No More Water Breaks: Workers’ Barbeque, Texas Style

September 1, 2023, is a day that will live in workers’ rights infamy. Texas House Bill 2127 will ban mandatory water breaks for all workers. Governor Greg Abbot has signed the bill, which critics have begun referring to as the “Death Star” bill, because the state legislature can act as a dominant Death Star over local governments (We hope you remember your Star Wars terminology!).

It is a sweeping patchwork of right-wing policies that will protect the fossil fuel industry and prevent any measures to slow or reverse climate change. The Texas Public Policy Foundation (a front group for the fossil fuel interests) helped write the bill, which will also prevent public pensions from considering social or environmental impacts when choosing investments, overturn bans on new gas hookups and fracking, and prevent local laws or regulations from being used to help the environment.  

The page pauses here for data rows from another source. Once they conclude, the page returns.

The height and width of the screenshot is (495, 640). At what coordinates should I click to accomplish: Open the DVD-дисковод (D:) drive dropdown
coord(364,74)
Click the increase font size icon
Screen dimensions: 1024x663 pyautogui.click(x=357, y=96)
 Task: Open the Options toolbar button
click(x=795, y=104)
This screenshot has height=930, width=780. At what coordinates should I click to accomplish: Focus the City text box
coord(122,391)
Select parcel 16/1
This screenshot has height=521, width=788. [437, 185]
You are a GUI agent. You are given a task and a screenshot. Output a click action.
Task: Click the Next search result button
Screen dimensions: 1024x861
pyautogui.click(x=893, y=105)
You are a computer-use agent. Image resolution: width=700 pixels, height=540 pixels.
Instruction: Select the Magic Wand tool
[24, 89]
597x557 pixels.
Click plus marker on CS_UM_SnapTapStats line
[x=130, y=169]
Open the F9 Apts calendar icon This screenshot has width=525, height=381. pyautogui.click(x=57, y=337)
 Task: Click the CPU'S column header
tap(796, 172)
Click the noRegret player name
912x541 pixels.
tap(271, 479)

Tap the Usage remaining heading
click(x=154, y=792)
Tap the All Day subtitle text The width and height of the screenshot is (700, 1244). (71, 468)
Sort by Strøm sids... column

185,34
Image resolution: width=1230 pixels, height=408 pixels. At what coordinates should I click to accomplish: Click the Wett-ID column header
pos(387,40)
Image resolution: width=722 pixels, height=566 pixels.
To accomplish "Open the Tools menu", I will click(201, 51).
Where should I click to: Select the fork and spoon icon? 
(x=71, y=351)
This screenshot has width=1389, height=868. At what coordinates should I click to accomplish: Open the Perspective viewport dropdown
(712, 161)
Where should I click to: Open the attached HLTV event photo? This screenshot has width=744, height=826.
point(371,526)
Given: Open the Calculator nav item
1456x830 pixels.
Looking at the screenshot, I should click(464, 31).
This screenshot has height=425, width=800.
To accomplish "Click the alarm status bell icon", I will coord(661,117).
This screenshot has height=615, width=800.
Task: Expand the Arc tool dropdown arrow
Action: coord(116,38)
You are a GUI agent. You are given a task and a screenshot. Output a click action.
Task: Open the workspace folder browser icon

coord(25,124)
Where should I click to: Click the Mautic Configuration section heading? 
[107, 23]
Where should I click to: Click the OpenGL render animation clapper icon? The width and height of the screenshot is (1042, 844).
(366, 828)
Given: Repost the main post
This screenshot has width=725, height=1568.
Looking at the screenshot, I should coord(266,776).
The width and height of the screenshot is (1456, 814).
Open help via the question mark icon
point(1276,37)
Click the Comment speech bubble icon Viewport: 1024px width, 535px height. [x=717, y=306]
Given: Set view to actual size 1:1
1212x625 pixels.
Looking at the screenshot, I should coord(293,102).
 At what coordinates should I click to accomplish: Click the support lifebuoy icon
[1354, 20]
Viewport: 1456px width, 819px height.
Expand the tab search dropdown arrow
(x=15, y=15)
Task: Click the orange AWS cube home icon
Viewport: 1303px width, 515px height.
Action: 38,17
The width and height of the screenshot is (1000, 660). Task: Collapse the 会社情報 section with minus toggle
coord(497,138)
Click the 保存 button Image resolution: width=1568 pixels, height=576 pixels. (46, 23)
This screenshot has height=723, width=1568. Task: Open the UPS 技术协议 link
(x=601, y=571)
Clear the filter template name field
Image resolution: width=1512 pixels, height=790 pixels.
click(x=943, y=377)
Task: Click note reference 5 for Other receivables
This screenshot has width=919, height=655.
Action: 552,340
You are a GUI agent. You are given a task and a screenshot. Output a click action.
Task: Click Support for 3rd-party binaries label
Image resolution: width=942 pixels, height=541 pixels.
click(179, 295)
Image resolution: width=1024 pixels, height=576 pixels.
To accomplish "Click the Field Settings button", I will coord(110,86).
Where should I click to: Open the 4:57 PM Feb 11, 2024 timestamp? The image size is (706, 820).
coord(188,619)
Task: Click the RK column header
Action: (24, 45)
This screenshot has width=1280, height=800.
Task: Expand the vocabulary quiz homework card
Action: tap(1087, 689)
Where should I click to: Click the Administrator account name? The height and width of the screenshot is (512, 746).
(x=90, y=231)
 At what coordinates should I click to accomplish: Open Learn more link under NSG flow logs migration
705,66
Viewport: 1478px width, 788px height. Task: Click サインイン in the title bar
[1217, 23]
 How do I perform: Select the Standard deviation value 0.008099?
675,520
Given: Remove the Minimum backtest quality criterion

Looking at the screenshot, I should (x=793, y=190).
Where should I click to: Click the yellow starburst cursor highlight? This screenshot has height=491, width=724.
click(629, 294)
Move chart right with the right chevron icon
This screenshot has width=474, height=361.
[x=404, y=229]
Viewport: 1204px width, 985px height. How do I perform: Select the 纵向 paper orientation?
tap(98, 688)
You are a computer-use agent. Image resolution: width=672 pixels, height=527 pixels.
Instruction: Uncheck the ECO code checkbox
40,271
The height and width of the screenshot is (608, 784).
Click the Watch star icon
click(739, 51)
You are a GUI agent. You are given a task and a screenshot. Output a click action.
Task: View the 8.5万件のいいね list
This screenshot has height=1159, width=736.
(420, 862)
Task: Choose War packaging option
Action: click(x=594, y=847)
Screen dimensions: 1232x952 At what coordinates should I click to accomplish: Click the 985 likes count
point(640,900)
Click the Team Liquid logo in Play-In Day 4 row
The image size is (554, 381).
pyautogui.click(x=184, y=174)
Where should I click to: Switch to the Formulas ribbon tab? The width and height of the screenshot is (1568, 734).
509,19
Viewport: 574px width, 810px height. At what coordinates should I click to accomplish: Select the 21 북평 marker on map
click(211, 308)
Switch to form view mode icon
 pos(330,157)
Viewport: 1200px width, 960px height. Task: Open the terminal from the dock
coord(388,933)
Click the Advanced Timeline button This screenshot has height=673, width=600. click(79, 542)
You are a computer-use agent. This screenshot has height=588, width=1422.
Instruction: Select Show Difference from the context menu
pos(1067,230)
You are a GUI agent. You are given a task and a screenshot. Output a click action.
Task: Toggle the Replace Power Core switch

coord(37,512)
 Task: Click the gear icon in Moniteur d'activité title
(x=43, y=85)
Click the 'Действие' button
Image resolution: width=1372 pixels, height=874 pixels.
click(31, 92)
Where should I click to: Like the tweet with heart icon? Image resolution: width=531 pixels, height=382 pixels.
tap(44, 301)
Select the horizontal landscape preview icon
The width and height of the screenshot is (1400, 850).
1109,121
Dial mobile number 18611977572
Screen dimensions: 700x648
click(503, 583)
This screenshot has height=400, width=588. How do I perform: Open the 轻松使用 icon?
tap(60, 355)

In perhaps the most odious move, they voted to remove mandatory 10-minute breaks for every 4 hours worked, laws previously in effect in both Dallas and Austin. For workers experiencing the frontline of climate change, these breaks can mean the difference between life and death. Between 2011 and 2020, the Bureau of Labor Statistics reported 436 heat-related workplace deaths in Texas. These numbers are likely underestimated since some workers might have died after leaving the job site with heat stroke, in which case their death was not reported as a workplace death. In the heat of recent days in Texas, workers without water and regular breaks are almost literally being cooked to death.

This blatant attack on the working class is cruel and inhumane.  The attacks on the environment are short-sighted and the epitome of forced stupidity driven by the greed and drives for profit built into capitalism.  Making sure that the state has veto over local ordinances is quite beneficial to the right wing, since most large cities vote predominantly Democrat, while the state legislature is predominantly Republican. If government actually reflected the views of the population it governed, this bill would never have passed.